In jobs gone by, working from home was a cunning little ruse to spend the day at home enjoying endless cups of tea whilst catching up with Richard & Judy.
Sometimes, it involved getting a haircut. Or taking the cat to the vet. Or even doing the supermarket shop.
It did occasionally involve actual ‘working’, but more often than not, any pressing deadlines were met with minutes to spare in the last few hours of the working day, or frequently, after dark.
But this didn’t matter. I’d had the whole day to myself, to footle around doing whatever I wanted to do, without the constant interruption from my team or my colleagues wanting me for meetings, or conference calls, or strategic planning sessions (no, I never found out what these were).
Anyway, this week, after two weeks in the office, I decided it was time to have a day ‘working from home’ and envisaged a similar routine.
I hadn’t reckoned on the twins. They’re not daft. Mummy may well be out of sight in the office, but she was not out of mind.
The first hour of the day was spent with them ramming the door to the office with their new baby buggies. Those poor babies must now be suffering from severe concussion having been thrown out of their seats and against the solid wood doors.
The battering of the door was accompanied by the occasional shriek of, “Mummmmmeeeeeee”, “Bayyyyyyybbbeeeeee” and I made the mistake of shouting back to them, telling them how nice it was to hear baby’s skull whacking against the door every 30 seconds.

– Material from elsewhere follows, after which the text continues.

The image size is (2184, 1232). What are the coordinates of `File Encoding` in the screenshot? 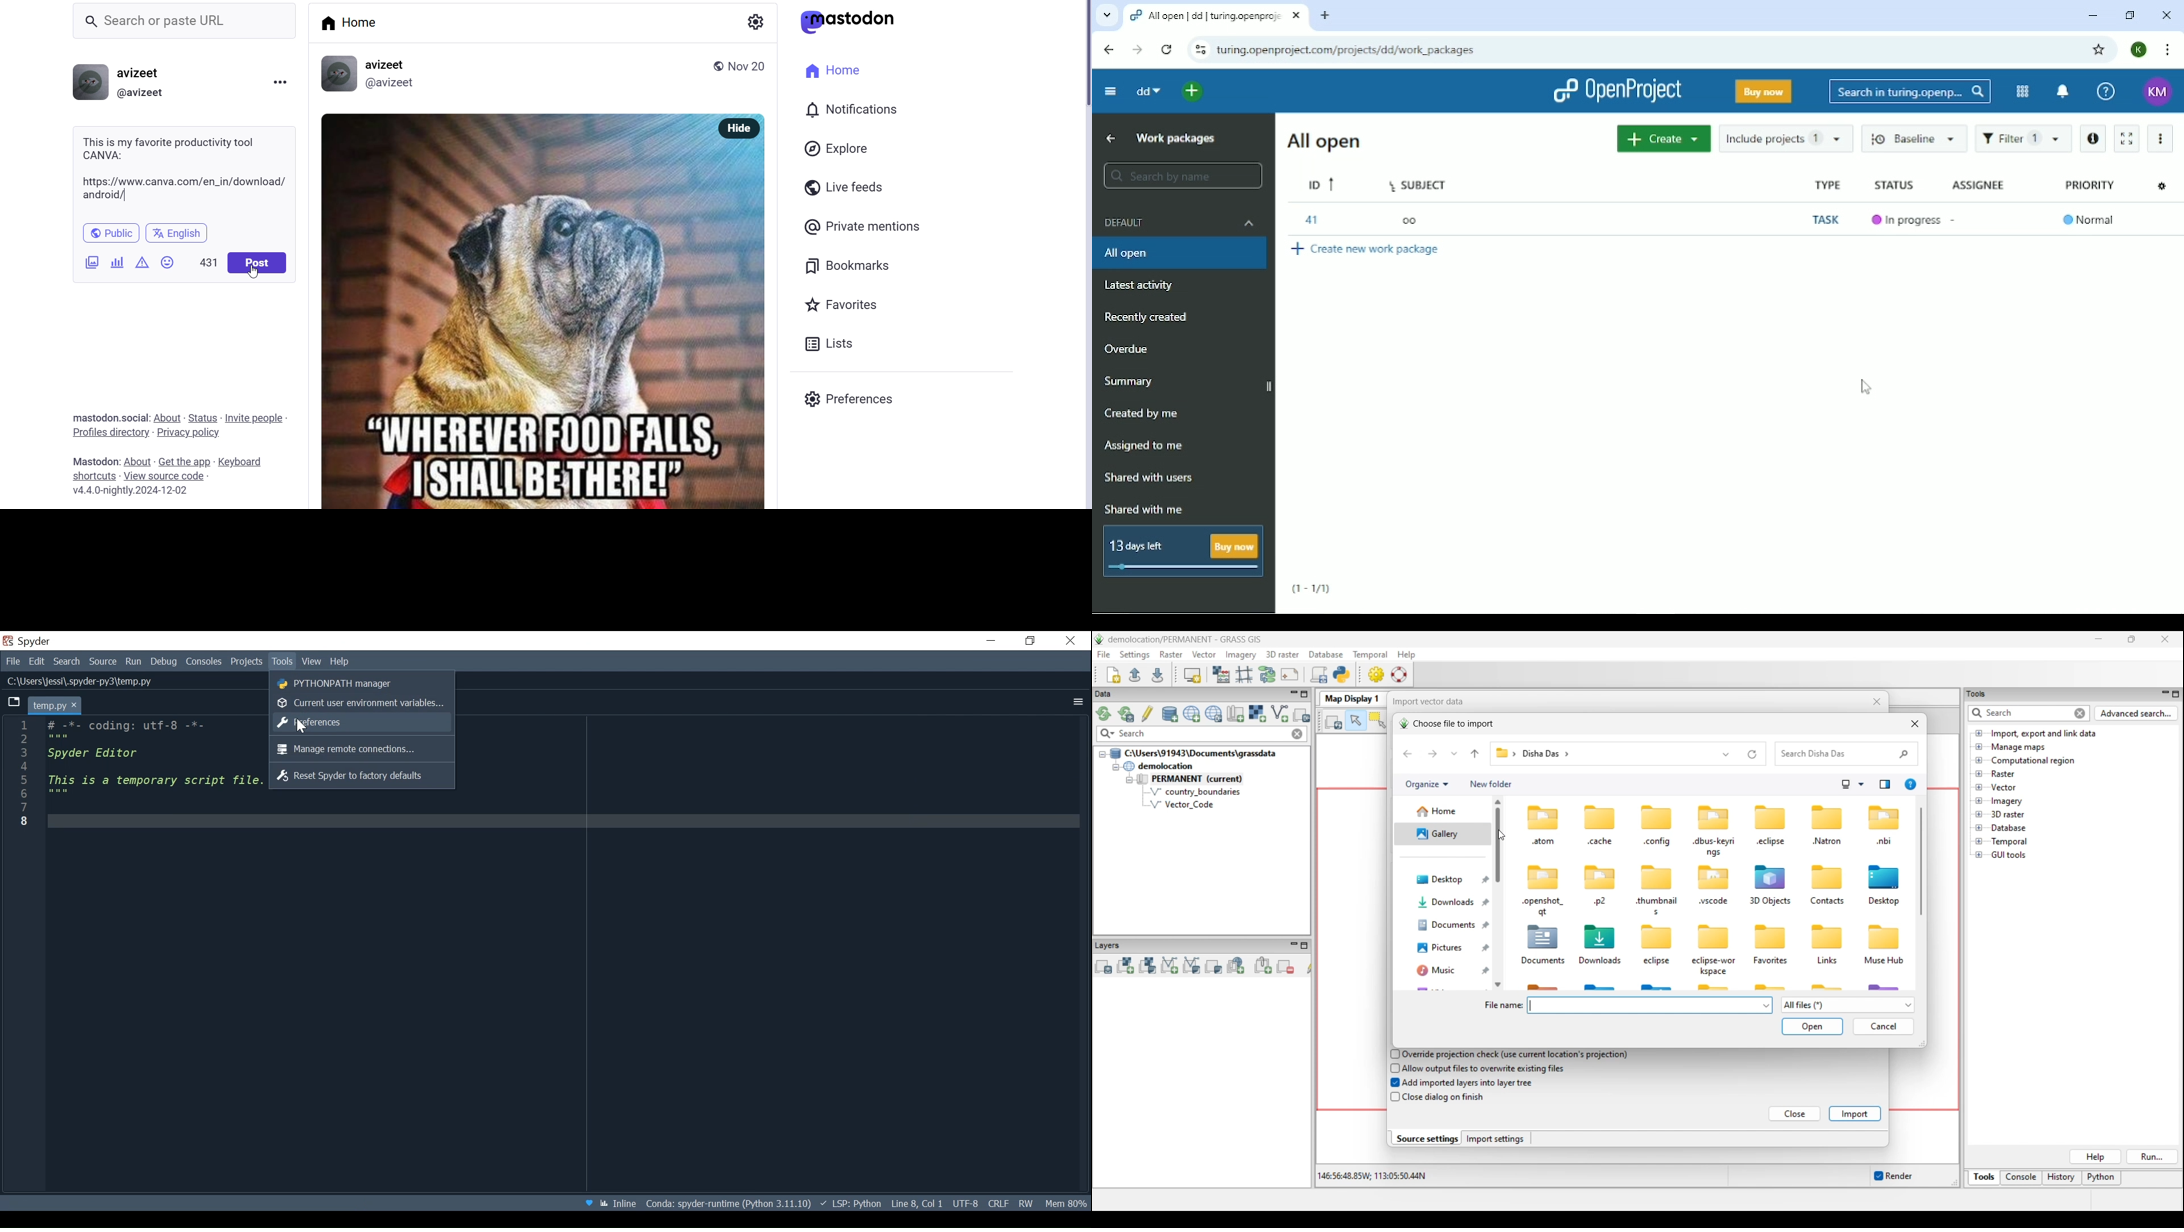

The communication only served to fuel their determination to break in. Next there was scrabbling and scratching as they tried to prise the door open. Then sobbing, when they failed to succeed.
Our lovely helper Joy tried every distraction technique known to man, and eventually tempted them away to the dining room table with the promise of play dough.
All was quiet. The girls had seemingly forgotten I was tucked away just a few metres from them. They were distracted. And they were happy.
And then I realised my dilemma. One hour into the day and I was ready for tea. But I daren’t open the door. If the girls caught sight of me, we would be back to square one, fighting them off as I attempted to shut myself away again.
There was no option. I sat in the office, tea-less, and quiet, and realised I had no choice. I might as well get on with some work.
Working from home has never been so productive!